Selected extract:
───

4. What kind of types of requests am I likely to run into? (I probably won't be doing porn, but I'm already established in fanart, vore, and a bit of dabbling into TF, so I'm expecting a lot of fanart vore)
-What are major fetishes I need to account for when making a do/don't list?
-What is your opinion on fanart commissions? On one hand, I definitely would have a market for it. On the other, it's technically illegal, and sometimes I simply don't feel comfortable drawing copyrighted characters at someone else's will, especially if it involves crossovers. 

5. I've been doing a bit of research, and I've seen it suggested that one should do some requests before offering commissions. Opinions on this? 

I think that's all I have for now, but I'll probably think of more. 

Your responses, no matter how in-depth, are DEEPLY appreciated. Thanks SO much. 

(also, this is my first post here, so I'm sorry if it's in the wrong location or something)


----------



## Fay V (May 29, 2011)

I'll answer the stuff I actually know.



Crownflame said:


> 1. Paypal. I actually have one, but I have no idea how to use it- I'd really appreciate general advice.
> -Also, are there other recommended modes of payment?
> -How do you recommend taking payment? I was thinking of taking a 25-50% deposit up-front, and then taking the rest when the commission is completed (deposit refunded or discounted if anything comes up)


-Generally you have an email connected to the paypal account. People will transfer money by plugging in the email account into the transfer part. It's rather hard to explain and I suggest you take a look around the site's help section
-I just use paypal. Some people will mail in money sometimes
-That sounds fine to me. Personally I like to do a sketch then get payment after the sketch is done, but there's nothing wrong with the down payment method. 



> 2. Resolution. What are the general sizes deemed acceptable for commissions?- I understand there's generally a high-res version for the customer, and then a lower-res for public posting. What res should I generally be working in, for say, single character commissions, comic pages, or the like?
> -I'm also interested in how icon commissions tend to be sized.

───

Write out the commissions thread from "## Fay V (May" to "anything comes up)", changing "deposit" to "down payment" wherever it occurs.

Data block:
───

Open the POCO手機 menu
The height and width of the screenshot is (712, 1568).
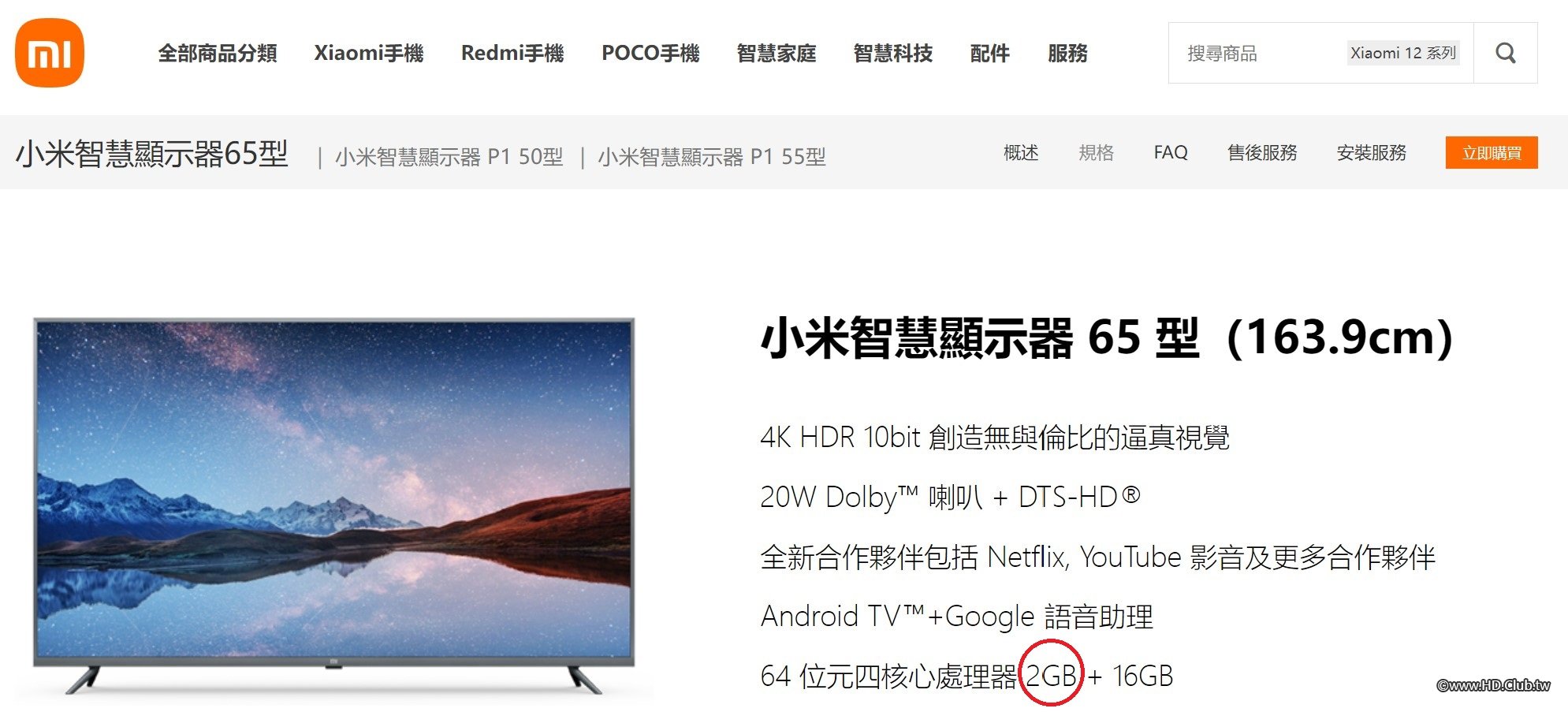[x=650, y=54]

───

Task answer:
## Fay V (May 29, 2011)

I'll answer the stuff I actually know.



Crownflame said:


> 1. Paypal. I actually have one, but I have no idea how to use it- I'd really appreciate general advice.
> -Also, are there other recommended modes of payment?
> -How do you recommend taking payment? I was thinking of taking a 25-50% down payment up-front, and then taking the rest when the commission is completed (down payment refunded or discounted if anything comes up)